Page extract →

While the COVID-19 pandemic gripped the nation and brought everyday life to a near halt, the housing market remained as robust as ever this past year, with home prices rising 14.3%, new listings coming in at 27% lower, with 50% fewer homes on the market, while homes are selling nearly a week faster than last year.
Realtor.com’s Housing Market Recovery Index, a measure of the pandemic's impact on the housing market through an analysis of new listings, buyer demand, time spent on the market and home prices, stood at 101.6 for the week ending March 6, 0.5 points higher than the previous week, and 1.6 points above pre-pandemic levels.
After stalling at the onset of the pandemic, listing prices posted double-digit price growth for the past 30 weeks. The gap between supply and demand was notable before the pandemic. However, one calendar year after the World Health Organization (WHO) declared the coronavirus a global pandemic, stay-in-place orders forced many out into the suburbs, seeking homes with greater square footage and areas to accommodate remote work situations. These events only worsened the market's existing supply to demand imbalance.

Study material →

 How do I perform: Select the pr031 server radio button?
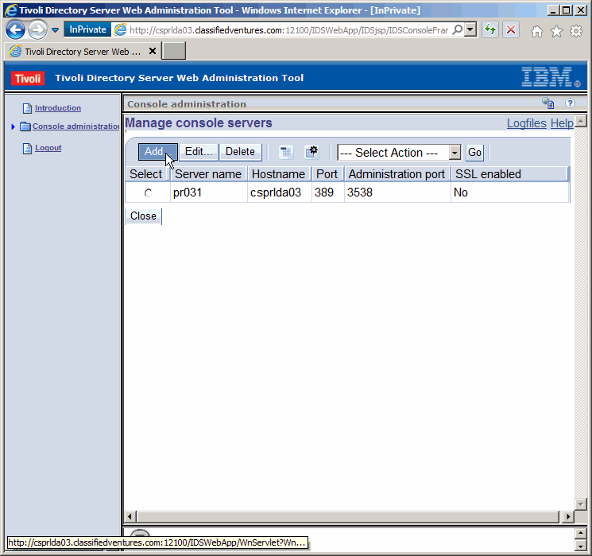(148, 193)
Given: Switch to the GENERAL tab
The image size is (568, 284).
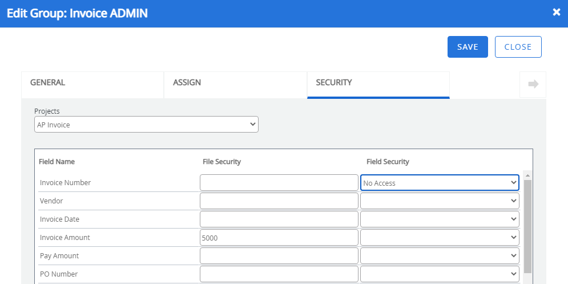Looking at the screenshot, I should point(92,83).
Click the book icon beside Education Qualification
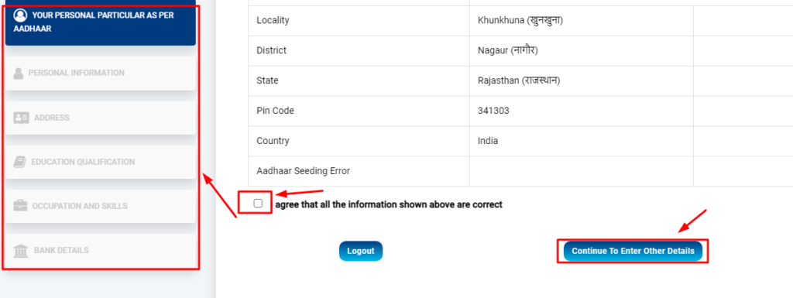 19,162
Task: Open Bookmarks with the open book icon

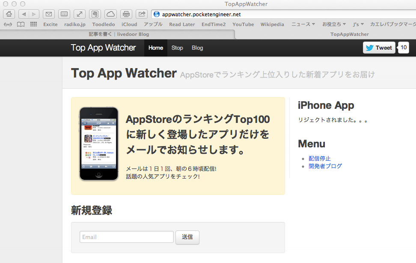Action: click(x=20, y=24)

---

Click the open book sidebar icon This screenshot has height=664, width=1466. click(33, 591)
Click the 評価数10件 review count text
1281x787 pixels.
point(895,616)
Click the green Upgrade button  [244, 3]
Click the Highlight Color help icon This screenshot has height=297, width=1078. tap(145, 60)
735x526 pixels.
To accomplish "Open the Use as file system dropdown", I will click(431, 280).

To do →
[a] Reproduce the housing market passage from "After stalling at" up to and including "to demand imbalance.", switching "suburbs" to "countryside".
[b] In the housing market passage, what value did Realtor.com's Housing Market Recovery Index stand at for the week ending March 6?

Answers for the tasks →
[a]
After stalling at the onset of the pandemic, listing prices posted double-digit price growth for the past 30 weeks. The gap between supply and demand was notable before the pandemic. However, one calendar year after the World Health Organization (WHO) declared the coronavirus a global pandemic, stay-in-place orders forced many out into the countryside, seeking homes with greater square footage and areas to accommodate remote work situations. These events only worsened the market's existing supply to demand imbalance.

[b] 101.6